Stored data
____________________

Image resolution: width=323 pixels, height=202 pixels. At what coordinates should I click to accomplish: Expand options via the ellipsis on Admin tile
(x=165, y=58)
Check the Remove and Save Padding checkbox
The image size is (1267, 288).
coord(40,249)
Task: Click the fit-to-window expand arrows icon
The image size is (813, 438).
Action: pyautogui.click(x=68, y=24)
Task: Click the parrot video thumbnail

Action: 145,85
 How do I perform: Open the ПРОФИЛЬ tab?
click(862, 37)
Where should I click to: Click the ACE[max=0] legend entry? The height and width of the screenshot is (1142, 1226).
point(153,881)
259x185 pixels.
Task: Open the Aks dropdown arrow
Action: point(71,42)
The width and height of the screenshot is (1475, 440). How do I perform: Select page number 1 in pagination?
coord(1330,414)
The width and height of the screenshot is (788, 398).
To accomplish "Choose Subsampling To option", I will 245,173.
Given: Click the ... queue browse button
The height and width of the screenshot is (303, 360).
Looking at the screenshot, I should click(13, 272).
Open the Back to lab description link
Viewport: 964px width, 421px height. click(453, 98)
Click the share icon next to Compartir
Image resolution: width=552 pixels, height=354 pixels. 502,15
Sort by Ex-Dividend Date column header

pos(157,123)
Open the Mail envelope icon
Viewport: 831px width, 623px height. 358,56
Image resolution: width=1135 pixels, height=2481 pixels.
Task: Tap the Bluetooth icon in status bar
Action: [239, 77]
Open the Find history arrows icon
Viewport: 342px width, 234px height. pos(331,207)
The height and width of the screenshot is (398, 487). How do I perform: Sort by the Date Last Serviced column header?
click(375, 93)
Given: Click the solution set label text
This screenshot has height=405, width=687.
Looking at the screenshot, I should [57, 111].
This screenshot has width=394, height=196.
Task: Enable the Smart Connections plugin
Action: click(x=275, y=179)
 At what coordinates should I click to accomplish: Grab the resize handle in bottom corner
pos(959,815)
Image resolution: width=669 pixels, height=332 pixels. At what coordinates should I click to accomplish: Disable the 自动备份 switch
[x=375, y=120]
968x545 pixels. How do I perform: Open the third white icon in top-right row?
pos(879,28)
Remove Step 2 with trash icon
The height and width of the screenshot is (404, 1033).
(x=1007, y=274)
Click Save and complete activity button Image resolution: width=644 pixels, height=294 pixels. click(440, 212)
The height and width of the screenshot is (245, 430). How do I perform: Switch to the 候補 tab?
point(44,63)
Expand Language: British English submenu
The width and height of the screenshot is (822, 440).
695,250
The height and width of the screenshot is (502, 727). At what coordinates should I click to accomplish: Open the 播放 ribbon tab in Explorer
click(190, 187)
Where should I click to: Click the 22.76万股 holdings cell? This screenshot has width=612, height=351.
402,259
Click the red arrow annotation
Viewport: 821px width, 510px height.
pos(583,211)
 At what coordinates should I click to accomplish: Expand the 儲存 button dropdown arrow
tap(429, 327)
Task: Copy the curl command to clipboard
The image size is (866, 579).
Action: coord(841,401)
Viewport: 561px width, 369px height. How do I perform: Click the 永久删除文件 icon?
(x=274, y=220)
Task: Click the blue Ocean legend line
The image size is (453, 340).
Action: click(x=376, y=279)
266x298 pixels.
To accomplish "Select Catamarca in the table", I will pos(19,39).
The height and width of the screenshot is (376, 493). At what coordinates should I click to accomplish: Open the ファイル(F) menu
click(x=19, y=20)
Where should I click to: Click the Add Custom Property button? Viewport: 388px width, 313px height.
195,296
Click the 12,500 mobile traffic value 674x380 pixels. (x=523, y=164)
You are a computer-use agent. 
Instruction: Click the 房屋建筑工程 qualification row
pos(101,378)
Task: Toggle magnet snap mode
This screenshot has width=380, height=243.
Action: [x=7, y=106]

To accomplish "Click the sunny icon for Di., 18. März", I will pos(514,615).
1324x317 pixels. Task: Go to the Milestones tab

____________________

▸ Description of the task
All the records, from start to finish, are to be repeated exactly.

▸ Your response
Image resolution: width=323 pixels, height=202 pixels. At what coordinates should I click to accomplish: Expand options via the ellipsis on Admin tile
(x=165, y=58)
Check the Remove and Save Padding checkbox
The image size is (1267, 288).
coord(40,249)
Task: Click the fit-to-window expand arrows icon
The image size is (813, 438).
Action: pyautogui.click(x=68, y=24)
Task: Click the parrot video thumbnail

Action: 145,85
 How do I perform: Open the ПРОФИЛЬ tab?
click(862, 37)
Where should I click to: Click the ACE[max=0] legend entry? The height and width of the screenshot is (1142, 1226).
point(153,881)
259x185 pixels.
Task: Open the Aks dropdown arrow
Action: point(71,42)
The width and height of the screenshot is (1475, 440). How do I perform: Select page number 1 in pagination?
coord(1330,414)
The width and height of the screenshot is (788, 398).
To accomplish "Choose Subsampling To option", I will 245,173.
Given: Click the ... queue browse button
The height and width of the screenshot is (303, 360).
Looking at the screenshot, I should click(13, 272).
Open the Back to lab description link
Viewport: 964px width, 421px height. click(453, 98)
Click the share icon next to Compartir
Image resolution: width=552 pixels, height=354 pixels. 502,15
Sort by Ex-Dividend Date column header

pos(157,123)
Open the Mail envelope icon
Viewport: 831px width, 623px height. 358,56
Image resolution: width=1135 pixels, height=2481 pixels.
Task: Tap the Bluetooth icon in status bar
Action: [239, 77]
Open the Find history arrows icon
Viewport: 342px width, 234px height. pos(331,207)
The height and width of the screenshot is (398, 487). How do I perform: Sort by the Date Last Serviced column header?
click(375, 93)
Given: Click the solution set label text
This screenshot has height=405, width=687.
Looking at the screenshot, I should [57, 111].
This screenshot has width=394, height=196.
Task: Enable the Smart Connections plugin
Action: click(x=275, y=179)
 At what coordinates should I click to accomplish: Grab the resize handle in bottom corner
pos(959,815)
Image resolution: width=669 pixels, height=332 pixels. At what coordinates should I click to accomplish: Disable the 自动备份 switch
[x=375, y=120]
968x545 pixels. How do I perform: Open the third white icon in top-right row?
pos(879,28)
Remove Step 2 with trash icon
The height and width of the screenshot is (404, 1033).
(x=1007, y=274)
Click Save and complete activity button Image resolution: width=644 pixels, height=294 pixels. click(440, 212)
The height and width of the screenshot is (245, 430). How do I perform: Switch to the 候補 tab?
point(44,63)
Expand Language: British English submenu
The width and height of the screenshot is (822, 440).
695,250
The height and width of the screenshot is (502, 727). At what coordinates should I click to accomplish: Open the 播放 ribbon tab in Explorer
click(190, 187)
Where should I click to: Click the 22.76万股 holdings cell? This screenshot has width=612, height=351.
402,259
Click the red arrow annotation
Viewport: 821px width, 510px height.
pos(583,211)
 At what coordinates should I click to accomplish: Expand the 儲存 button dropdown arrow
tap(429, 327)
Task: Copy the curl command to clipboard
The image size is (866, 579).
Action: coord(841,401)
Viewport: 561px width, 369px height. How do I perform: Click the 永久删除文件 icon?
(x=274, y=220)
Task: Click the blue Ocean legend line
The image size is (453, 340).
Action: click(x=376, y=279)
266x298 pixels.
To accomplish "Select Catamarca in the table", I will pos(19,39).
The height and width of the screenshot is (376, 493). At what coordinates should I click to accomplish: Open the ファイル(F) menu
click(x=19, y=20)
Where should I click to: Click the Add Custom Property button? Viewport: 388px width, 313px height.
195,296
Click the 12,500 mobile traffic value 674x380 pixels. (x=523, y=164)
You are a computer-use agent. 
Instruction: Click the 房屋建筑工程 qualification row
pos(101,378)
Task: Toggle magnet snap mode
This screenshot has width=380, height=243.
Action: [x=7, y=106]

To accomplish "Click the sunny icon for Di., 18. März", I will pos(514,615).
1324x317 pixels. Task: Go to the Milestones tab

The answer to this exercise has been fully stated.